Revenues from product sales are recognized when
the customer obtains control of the Company’s product, which occurs at a point in time, typically upon delivery to the customer.
The Company expenses incremental costs of obtaining a contract as and when incurred if the expected amortization period of the asset that
it would have recognized is one year or less or the amount is immaterial.
Property, Plant and Equipment
Purchases of property, plant and equipment are
recorded at cost. Improvements and replacements of property, plant and equipment are capitalized. Maintenance and repairs that do not
improve or extend the lives of property and equipment are charged to expense as incurred. When assets are sold or retired, their cost
and related accumulated depreciation are removed from the accounts and any gain or loss is reported in the Statements of Operations.
Depreciation is recognized over the estimated economic useful lives of each class of assets and is computed using the straight-line method.

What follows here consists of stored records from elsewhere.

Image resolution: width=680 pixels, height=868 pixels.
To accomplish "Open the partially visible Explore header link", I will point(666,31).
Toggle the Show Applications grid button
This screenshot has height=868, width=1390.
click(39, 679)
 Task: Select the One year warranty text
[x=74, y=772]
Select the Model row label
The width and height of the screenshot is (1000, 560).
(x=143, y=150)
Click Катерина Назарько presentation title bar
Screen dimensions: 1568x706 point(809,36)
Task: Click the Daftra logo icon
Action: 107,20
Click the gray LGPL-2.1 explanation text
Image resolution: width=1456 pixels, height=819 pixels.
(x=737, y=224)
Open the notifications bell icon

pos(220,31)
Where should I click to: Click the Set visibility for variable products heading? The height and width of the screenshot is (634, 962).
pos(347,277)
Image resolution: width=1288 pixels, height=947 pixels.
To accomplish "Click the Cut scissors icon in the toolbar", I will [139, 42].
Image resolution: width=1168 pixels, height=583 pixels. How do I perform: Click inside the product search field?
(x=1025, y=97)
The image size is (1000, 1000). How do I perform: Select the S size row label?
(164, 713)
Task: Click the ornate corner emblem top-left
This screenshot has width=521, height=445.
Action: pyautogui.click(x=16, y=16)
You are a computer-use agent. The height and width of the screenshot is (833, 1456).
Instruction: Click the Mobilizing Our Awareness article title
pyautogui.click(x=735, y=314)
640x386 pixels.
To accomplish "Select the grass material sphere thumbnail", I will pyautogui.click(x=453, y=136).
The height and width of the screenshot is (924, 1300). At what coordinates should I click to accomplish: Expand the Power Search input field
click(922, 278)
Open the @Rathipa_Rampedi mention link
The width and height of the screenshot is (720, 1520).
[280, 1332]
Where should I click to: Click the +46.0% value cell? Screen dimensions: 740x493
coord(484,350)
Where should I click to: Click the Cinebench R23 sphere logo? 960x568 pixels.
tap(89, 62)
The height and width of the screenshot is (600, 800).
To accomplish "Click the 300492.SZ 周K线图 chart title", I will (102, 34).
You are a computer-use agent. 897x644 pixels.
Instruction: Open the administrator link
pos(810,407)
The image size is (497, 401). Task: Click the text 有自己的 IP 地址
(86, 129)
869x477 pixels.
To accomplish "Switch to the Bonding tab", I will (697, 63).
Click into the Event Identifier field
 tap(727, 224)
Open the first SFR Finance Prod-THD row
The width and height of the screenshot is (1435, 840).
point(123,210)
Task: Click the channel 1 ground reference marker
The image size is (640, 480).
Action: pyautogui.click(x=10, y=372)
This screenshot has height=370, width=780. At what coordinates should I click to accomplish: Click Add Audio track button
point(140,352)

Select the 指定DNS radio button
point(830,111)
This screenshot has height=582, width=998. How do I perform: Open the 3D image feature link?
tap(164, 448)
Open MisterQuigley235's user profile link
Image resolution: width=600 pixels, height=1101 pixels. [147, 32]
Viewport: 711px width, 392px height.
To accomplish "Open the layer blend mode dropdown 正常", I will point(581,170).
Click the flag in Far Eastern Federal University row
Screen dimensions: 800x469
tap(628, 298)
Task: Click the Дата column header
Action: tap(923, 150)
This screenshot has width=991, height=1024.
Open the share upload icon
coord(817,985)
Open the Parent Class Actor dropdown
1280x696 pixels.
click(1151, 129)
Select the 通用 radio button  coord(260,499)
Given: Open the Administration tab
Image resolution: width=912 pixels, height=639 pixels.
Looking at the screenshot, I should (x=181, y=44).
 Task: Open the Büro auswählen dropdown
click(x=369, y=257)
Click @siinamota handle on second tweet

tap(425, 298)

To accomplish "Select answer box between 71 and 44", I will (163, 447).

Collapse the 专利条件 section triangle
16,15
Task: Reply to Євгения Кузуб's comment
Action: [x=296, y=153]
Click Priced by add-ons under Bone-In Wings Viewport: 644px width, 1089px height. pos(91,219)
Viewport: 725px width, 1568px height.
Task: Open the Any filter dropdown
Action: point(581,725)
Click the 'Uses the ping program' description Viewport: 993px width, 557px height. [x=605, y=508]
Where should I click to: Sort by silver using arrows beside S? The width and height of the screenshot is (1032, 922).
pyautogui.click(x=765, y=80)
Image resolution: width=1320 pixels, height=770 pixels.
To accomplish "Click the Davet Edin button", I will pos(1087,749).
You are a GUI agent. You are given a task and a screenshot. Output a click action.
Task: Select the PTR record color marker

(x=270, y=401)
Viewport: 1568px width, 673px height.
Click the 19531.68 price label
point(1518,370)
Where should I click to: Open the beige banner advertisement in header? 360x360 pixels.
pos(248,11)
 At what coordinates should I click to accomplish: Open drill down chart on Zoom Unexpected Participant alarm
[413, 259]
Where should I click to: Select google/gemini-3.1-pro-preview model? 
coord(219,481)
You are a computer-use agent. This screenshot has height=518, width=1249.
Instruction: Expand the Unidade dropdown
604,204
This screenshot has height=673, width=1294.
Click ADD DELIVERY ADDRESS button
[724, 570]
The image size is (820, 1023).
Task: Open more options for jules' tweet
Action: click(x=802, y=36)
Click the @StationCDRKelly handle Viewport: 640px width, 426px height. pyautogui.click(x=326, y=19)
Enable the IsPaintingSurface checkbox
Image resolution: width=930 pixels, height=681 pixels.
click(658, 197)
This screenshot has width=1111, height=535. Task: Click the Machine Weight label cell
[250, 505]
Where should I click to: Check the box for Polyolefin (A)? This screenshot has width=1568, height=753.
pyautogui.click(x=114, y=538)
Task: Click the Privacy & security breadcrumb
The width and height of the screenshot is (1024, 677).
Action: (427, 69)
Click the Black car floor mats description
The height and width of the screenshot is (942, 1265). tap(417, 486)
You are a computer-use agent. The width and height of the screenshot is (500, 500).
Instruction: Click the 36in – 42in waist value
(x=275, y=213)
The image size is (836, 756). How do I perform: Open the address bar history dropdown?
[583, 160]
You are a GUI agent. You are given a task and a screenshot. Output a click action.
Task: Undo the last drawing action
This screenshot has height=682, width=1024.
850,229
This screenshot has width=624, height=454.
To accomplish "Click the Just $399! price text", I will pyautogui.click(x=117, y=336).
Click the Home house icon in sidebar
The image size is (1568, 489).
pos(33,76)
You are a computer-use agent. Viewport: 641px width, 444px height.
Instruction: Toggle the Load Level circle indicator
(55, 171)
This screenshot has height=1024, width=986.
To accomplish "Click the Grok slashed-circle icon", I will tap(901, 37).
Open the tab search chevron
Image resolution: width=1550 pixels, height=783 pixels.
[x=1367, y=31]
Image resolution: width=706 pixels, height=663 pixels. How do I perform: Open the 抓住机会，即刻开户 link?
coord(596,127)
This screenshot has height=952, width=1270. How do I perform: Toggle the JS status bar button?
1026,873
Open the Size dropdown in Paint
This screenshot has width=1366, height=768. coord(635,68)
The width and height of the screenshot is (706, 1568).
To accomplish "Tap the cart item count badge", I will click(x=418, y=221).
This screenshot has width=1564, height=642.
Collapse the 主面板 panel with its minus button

Impairment of Long-Lived Assets
The carrying value of long-lived assets are reviewed
when facts and circumstances suggest that the assets may be impaired or that the amortization period may need to be changed. The Company
considers internal and external factors relating to each asset, including cash flows, local market developments, industry trends and other
publicly available information. If these factors and the projected undiscounted cash flows of the Company over the remaining amortization
period indicate that the asset will not be recoverable, the carrying value will be adjusted to the fair market value.
Use of Estimates
The preparation of financial statements in conformity
with accounting principles generally accepted in the United States requires management to make estimates and assumptions that affect the
reported amounts of assets and liabilities and disclosures of contingent assets and liabilities at the date of the financial statements
and the reported amounts of revenues and expenses during the reporting period. Actual results could differ from those estimates. Significant
estimates included deferred revenue, costs incurred related to deferred revenue, the useful lives of property and equipment and the useful
lives of intangible assets.
Off-Balance Sheet Arrangements
There are no off-balance sheet arrangements that
have or are reasonably likely to have a current or future effect on our financial condition, changes in financial condition, revenues
or expenses, results of operations, liquidity, capital expenditures or capital resources that is material to investors.